Bonvalot diz que também falou com o então autarca da cidade, Daniel Le Bras, que trabalhava como anestesista no mesmo hospital. “Le Bras disse-me: 'Tratarei sso pessoalmente'”, explica.
No entanto, o ex-autarca recusou-se a responder às perguntas da AFP.
Apesar dos esforços de Bonvalot, em 1 de agosto daquele ano, Le Scouarnec tornou-se chefe do departamento cirúrgico. O hospital solicitou uma cópia do registro criminal e recebeu um documento que não indicava qualquer crime. Alertado pelo psiquiatra, o Colégio de Médicos de Finistère solicitou ao tribunal de Vannes uma cópia da condenação de 2005 por pornografia infantil.
O tribunal respondeu em 9 de novembro, após várias solicitações, de acordo com uma série de e-mails consultados pela AFP.
A entidade corporativa alertou a diretoria departamental de saúde e assuntos sociais, um departamento estadual, que pediu explicações ao hospital de Quimperlé. O diretor respondeu em 23 de novembro, defendendo o cirurgião-chefe como um médico “sério e competente” com “excelentes relações com os pacientes e as suas famílias, bem como com a equipa”. A sua chegada “possibilitou a estabilização de nossa atividade cirúrgica de forma satisfatória”, escreveu o diretor.
Numa reunião do Colégio de Médicos de Finistère, em 14 de dezembro, 18 dos 19 médicos presentes recusaram-se a sancionar Le Scouarnec e deixaram que as autoridades de saúde cuidassem do caso.
Morte de um paciente
Ao mesmo tempo, Yvon Guillerm, diretor da agência hospitalar regional na Bretanha, iniciou uma investigação sobre o centro, após uma “reclamação ao Ministério Público”, de acordo com uma carta datada de 13 de março de 2007.
Dez anos depois, Guillerm declararia aos investigadores que uma menina havia morrido durante a cirurgia com Le Scouarnec e que essa morte, juntamente com a condenação anterior do médico, era “preocupante”, de acordo com um documento judicial.
Em 14 de março de 2007, o funcionário regional enviou um relatório ao seu chefe em nível nacional.
O relatório, cujo autor não é mencionado, afirma que as suspeitas sobre Le Scouarnec estão “em contradição com as condições de moralidade exigidas” para ser um cirurgião, mas nenhuma sanção é recomendada. Em vez disso, parece sugerir que o ministro da Saúde deva intervir diretamente, informando o conselho nacional de médicos sobre a condenação anterior de Le Scouarnec.

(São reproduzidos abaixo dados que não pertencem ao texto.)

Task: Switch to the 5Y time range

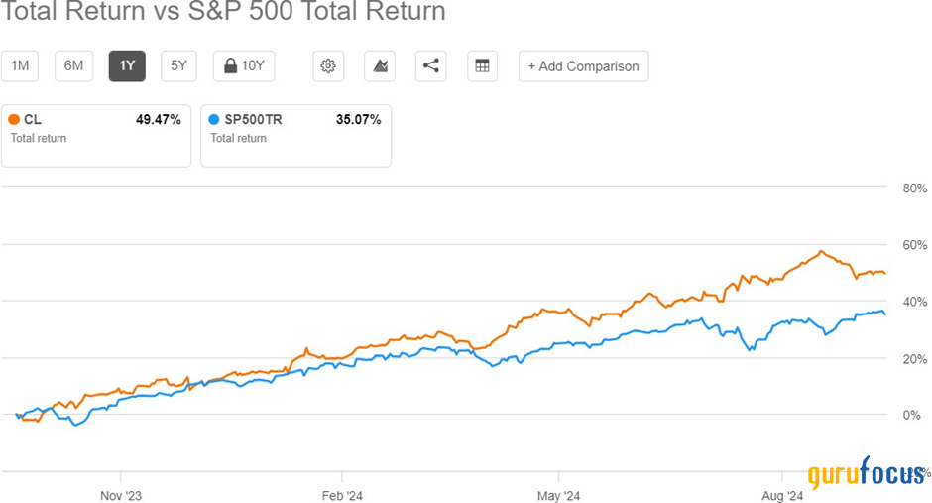Action: click(178, 66)
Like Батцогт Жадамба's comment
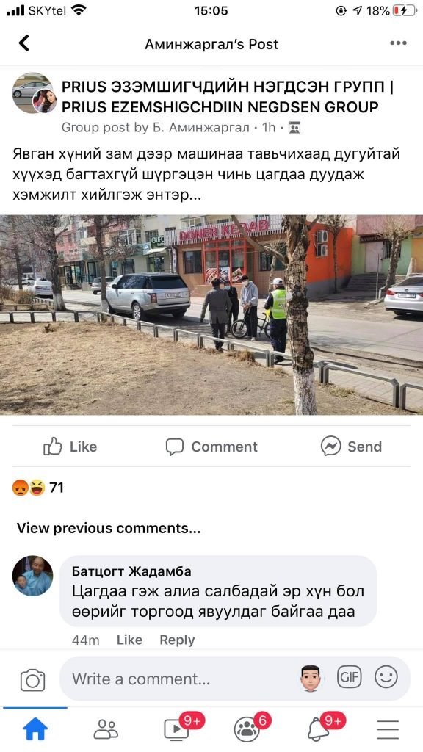The image size is (423, 752). click(129, 640)
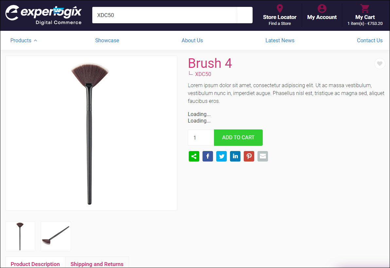
Task: Expand the Products dropdown menu
Action: coord(24,40)
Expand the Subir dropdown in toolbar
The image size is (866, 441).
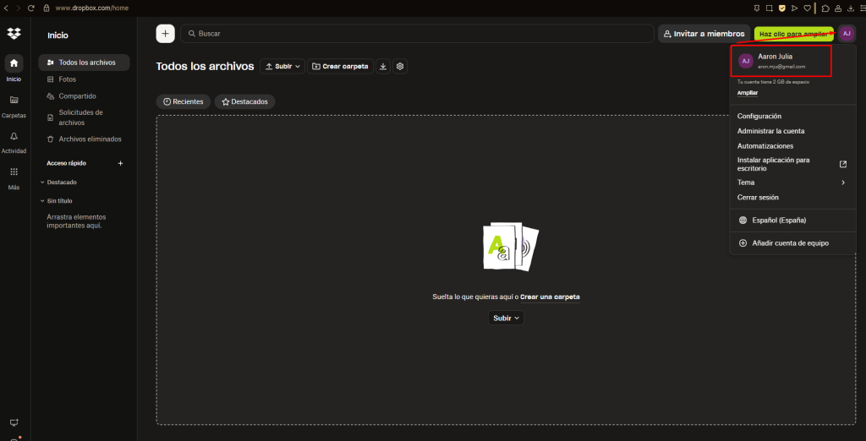[282, 66]
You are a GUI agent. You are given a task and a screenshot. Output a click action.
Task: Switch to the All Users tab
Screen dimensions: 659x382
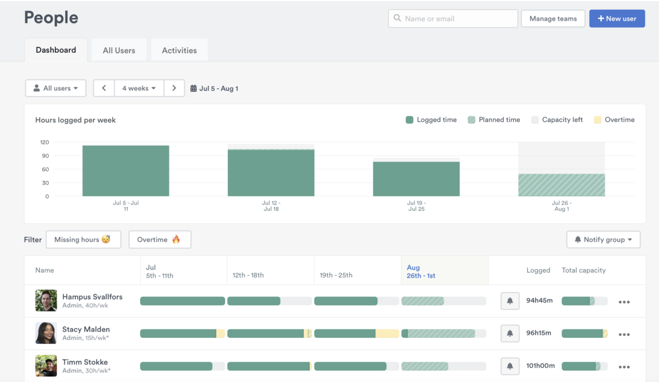[x=119, y=50]
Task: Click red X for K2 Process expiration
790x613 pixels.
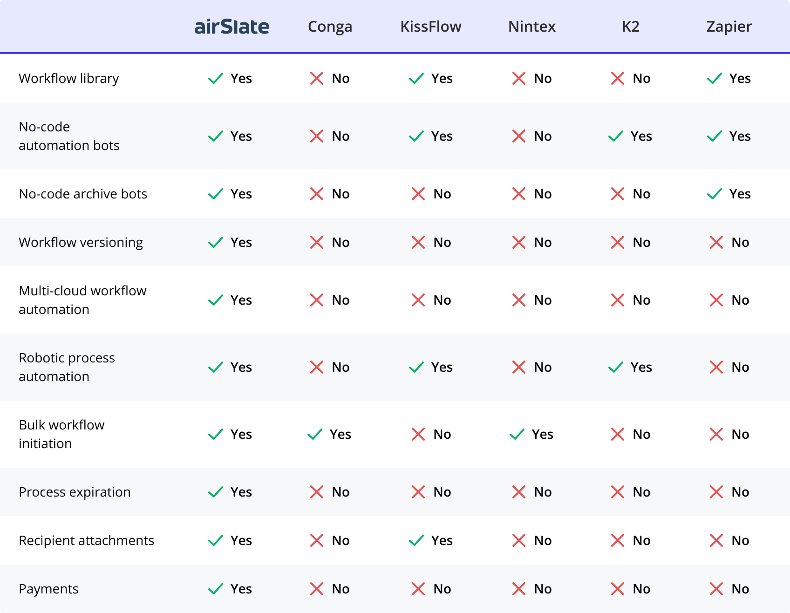Action: tap(618, 492)
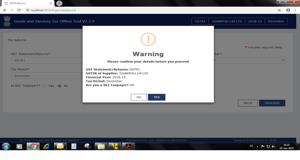Image resolution: width=300 pixels, height=160 pixels.
Task: Select the Yes radio for SEZ Taxpayer
Action: point(44,86)
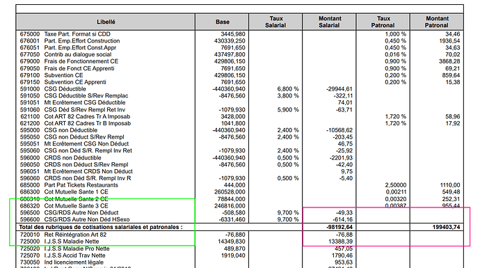Image resolution: width=480 pixels, height=268 pixels.
Task: Click the Total des rubriques de cotisations row
Action: (240, 227)
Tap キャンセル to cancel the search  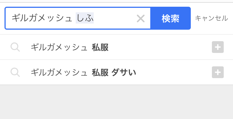coord(211,18)
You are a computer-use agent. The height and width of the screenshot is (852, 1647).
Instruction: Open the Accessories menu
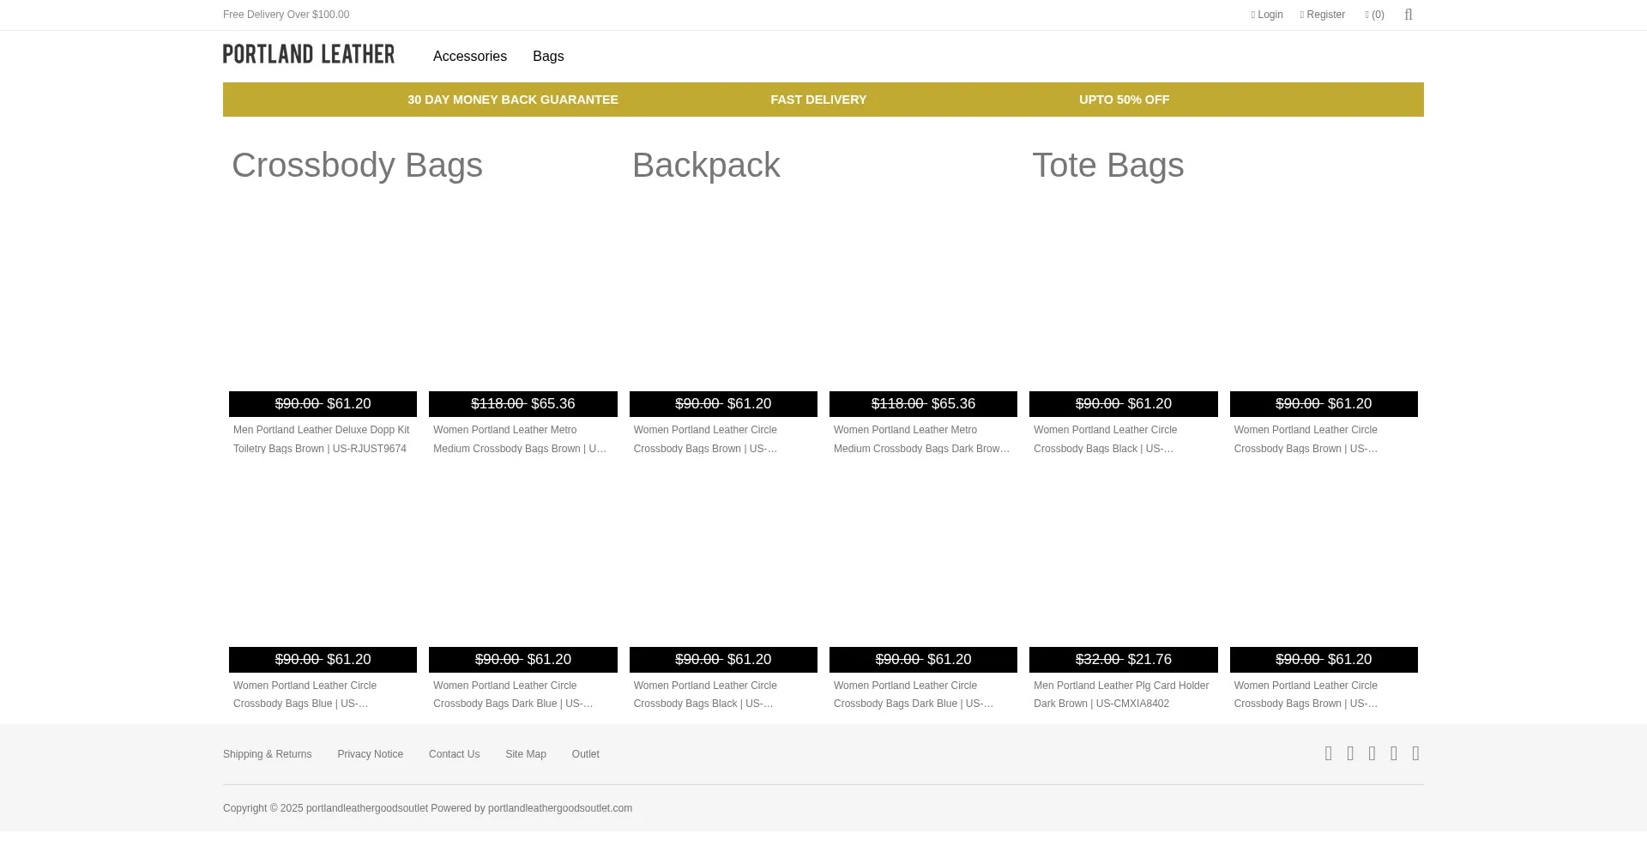point(469,57)
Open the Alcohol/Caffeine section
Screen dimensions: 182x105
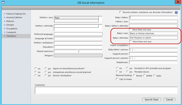tap(14, 18)
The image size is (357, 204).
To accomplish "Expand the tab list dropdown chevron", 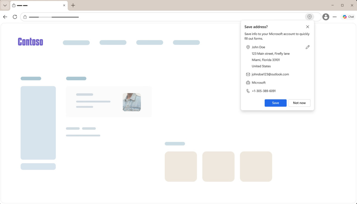I will [5, 5].
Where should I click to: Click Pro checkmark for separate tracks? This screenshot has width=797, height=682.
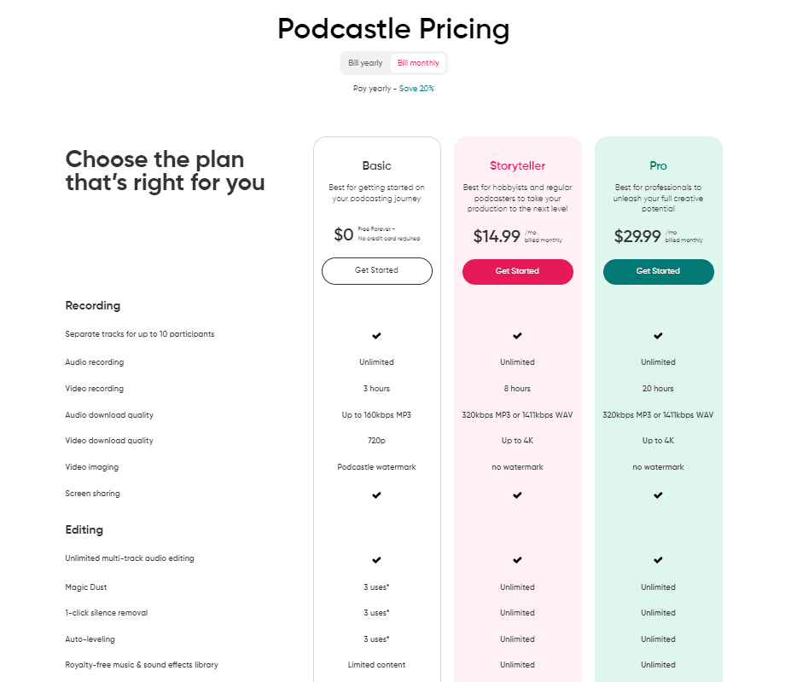(x=658, y=336)
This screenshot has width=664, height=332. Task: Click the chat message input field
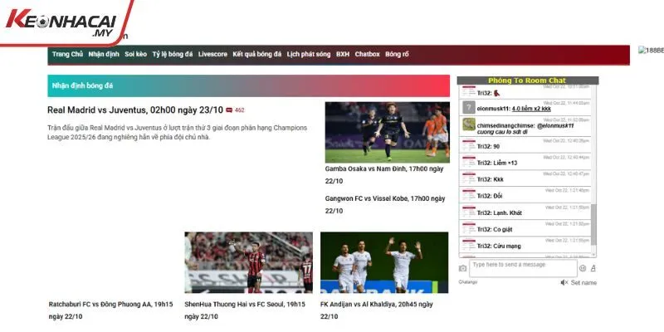coord(523,268)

Doze dias depois, o ministro da Saúde é substituído muma reformulação do governo.
Aparentemente, nenhuma reclamação foi apresentada ao conselho nacional de médicos e Le Scouarnec nunca foi punido.
“Fracasso coletivo”
Não se sabe ao certo o que a investigação da agência hospitalar regional descobriu, mas levou ao encerramento da unidade de maternidade e cirurgia em Quimperlé em junho de 2007.
Uma década depois, surgiram alegações de que Le Scouarnec violou ou agrediu sexualmente mais de 30 crianças nesse hospital, incluindo quatro num único mês antes do encerramento.
O cirurgião deixou Quimperlé e trabalhou brevemente noutra cidade da região chamada Pontivy. no entanto, alguém ligou para a clínica para denunciar o passado do médico e o diretor reduziu o seu contrato para uma semana, de acordo com os investigadores.
Em junho de 2008, Le Scouarnec mudou-se da Bretanha para outra área no sudoeste da França e encontrou um emprego no hospital em Jonzac. O cirurgião informou a diretora que estava a ser investigado, mas ela ignorou a situação. Le Scouarnec trabalhou no Jonzac até à sua reforma em 2017, quando as alegações contra ele vieram à tona.
Frédéric Benoist, advogado da associação de proteção à criança La Voix de l'Enfant, acredita que o facto de Le Scouarnec nunca ter sido proibido de exercer a profissão é um “fracasso coletivo”. A associação apresentou uma queixa a esse respeito e o escritório do procurador público na cidade bretã de Lorient indicou que uma investigação está em andamento por falha na prevenção de crimes contra a integridade das pessoas.